I recently listened to an episode of Engineering Enablement where Abi Noda and Jesse Adametz (Senior Director of Platform Engineering at Twilio) dug into the current state of AI adoption, measuring ROI, background agents, and the shifting role of the engineer. It’s a wide-ranging conversation, but what stuck with me most was how much of what they described lines up with what I’ve been seeing too: the teams getting the most out of AI are the ones that already had their developer experience fundamentals in order.

The best AI strategy is the DX strategy you should have had all along

There’s a term floating around right now, “AI readiness,” and it sounds like it should involve something new. A new framework, a new platform initiative, a new way of thinking. But when you actually look at what makes an environment ready for AI, it’s a suspiciously familiar list: consistent development environments, solid CI, good test coverage, clear system boundaries, widely used and well-supported library and platform choices, actual documentation.

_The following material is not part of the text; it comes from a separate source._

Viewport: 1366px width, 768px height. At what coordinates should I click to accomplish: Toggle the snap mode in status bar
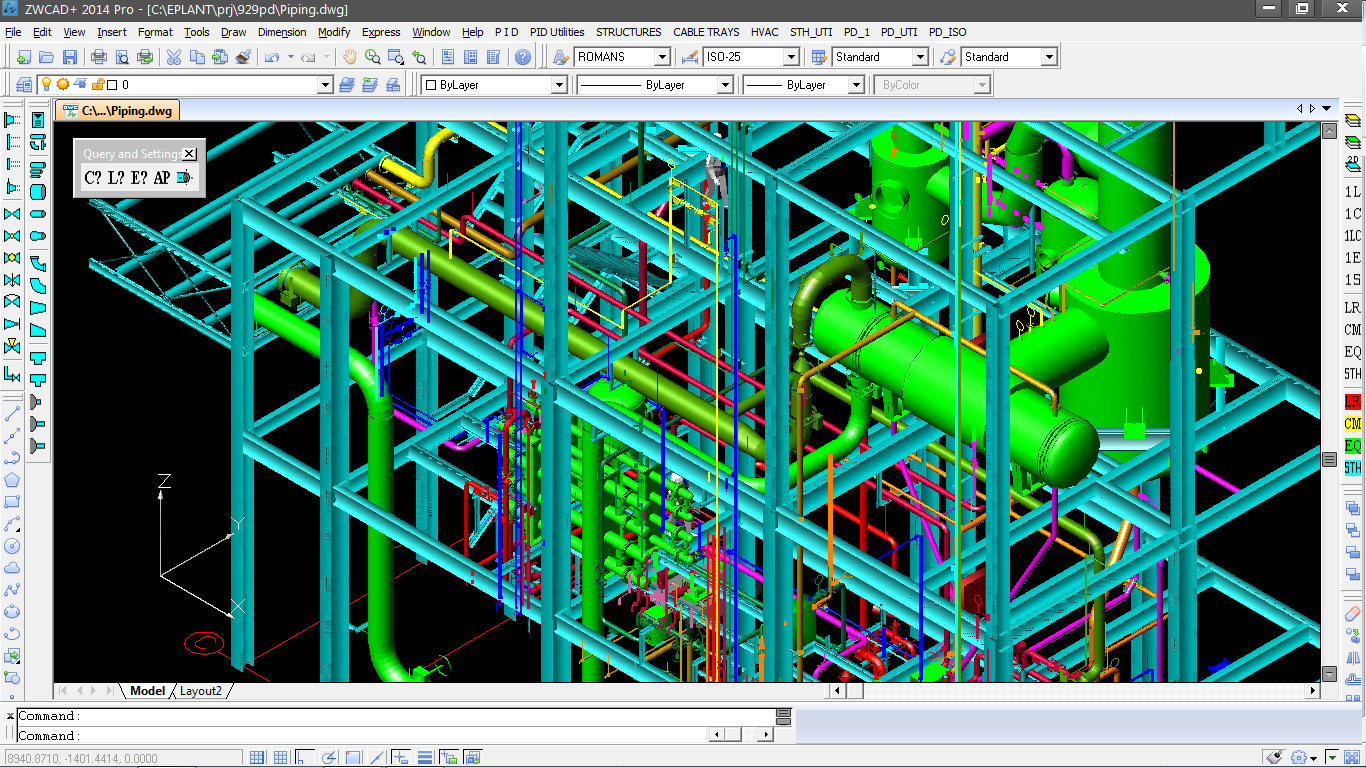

These are the same things we’ve been telling ourselves to fix for years. The difference is that AI makes the cost of not fixing them impossible to ignore. When an agent rolls its own logging wrapper instead of using the Winston setup your team already has in place, the gap in your documentation isn’t theoretical anymore. When there aren’t proper test suites or security guardrails in place, you can’t trust what an agent produces, no matter how good the model is.

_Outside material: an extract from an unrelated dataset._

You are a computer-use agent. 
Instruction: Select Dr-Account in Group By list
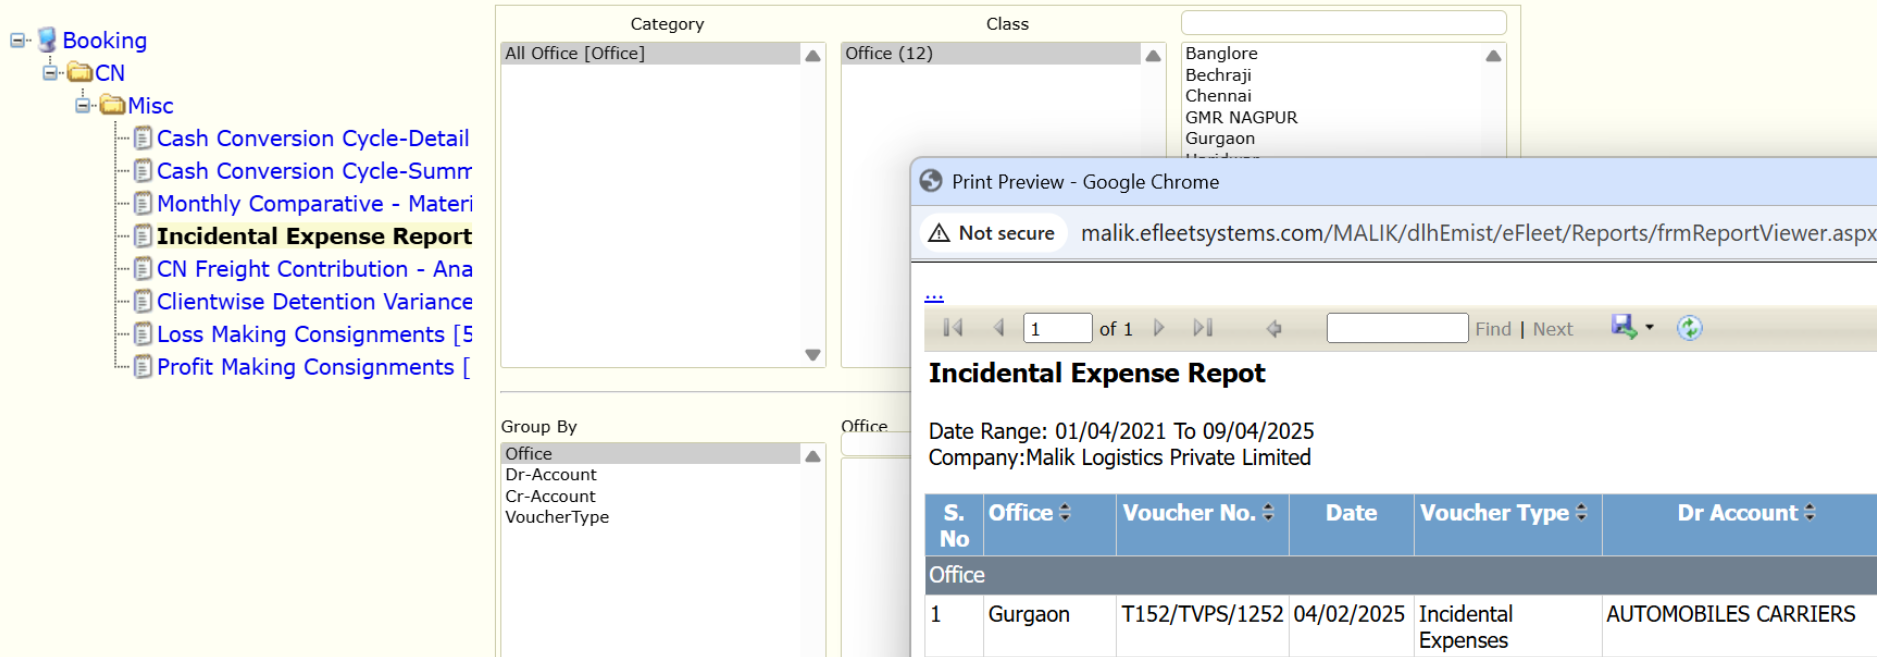550,475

Code generation was never the hard part

Here’s the thing that I think gets lost in the AI conversation: we’ve always had “code generation.” It was just really expensive. It involved humans, and those humans needed context, judgment, ramp-up time, and coffee. What AI has done is make the act of producing code dramatically cheaper. That’s genuinely significant, but it’s worth being honest about what it does and doesn’t solve.

Cheaper code generation doesn’t tell you what to build. It doesn’t tell you whether the thing you’re building is the right thing, or whether it fits cleanly into the system you already have. The hard part of software engineering has always been the decisions upstream of the code: scoping, prioritizing, understanding the domain, making tradeoffs.

There’s a thought experiment that stuck with me from the podcast. Imagine you took a mid-level IC on your team and gave them three direct reports with infinite coding capacity. Would your org suddenly be more productive? Probably not. Because coding was never the thing that constrained that person’s output. It was the judgment, the context-gathering, the figuring-out-what-to-do part. And that’s the part AI hasn’t made cheaper yet.

The bottleneck didn’t disappear, it moved

For a long time, code generation was the bottleneck. Not because it was conceptually hard, but because it was expensive. It required humans, and humans are slow, context-dependent, and limited in how many things they can hold in their heads at once. So we organized entire workflows around that constraint: sprints, story points, capacity planning, all of it shaped by the assumption that producing code was the scarce resource.

AI has removed that constraint, or at least drastically reduced it. But the bottleneck didn’t disappear. It just moved. If you speed up code generation by 5x but you don’t change anything about how code gets reviewed, merged, tested in CI, or deployed, congratulations, you now have a massive queue at the review stage.

Anyone who read The Phoenix Project back in the day is nodding along here (if you haven’t read it, you definitely should). The whole point of the assembly-line analogy was that optimizing one station without looking at the full system just relocates the pile. AI tools are, right now, a very effective way of relocating the pile to wherever your next-weakest link is. For most teams I talk to, that’s review. For some, it’s environment setup. For others, it’s the judgment call about what to build in the first place.

The interesting question isn’t “how do we make AI go faster.” It’s “where is the pile going to move next, and are we ready for it?”

The uncomfortable part

The uncomfortable implication is that a lot of orgs don’t have an AI problem. They have a years-old developer experience problem that they finally can’t ignore. That’s not as exciting a story to tell your exec team as “we’re going to transform with AI,” but it’s probably a more honest one.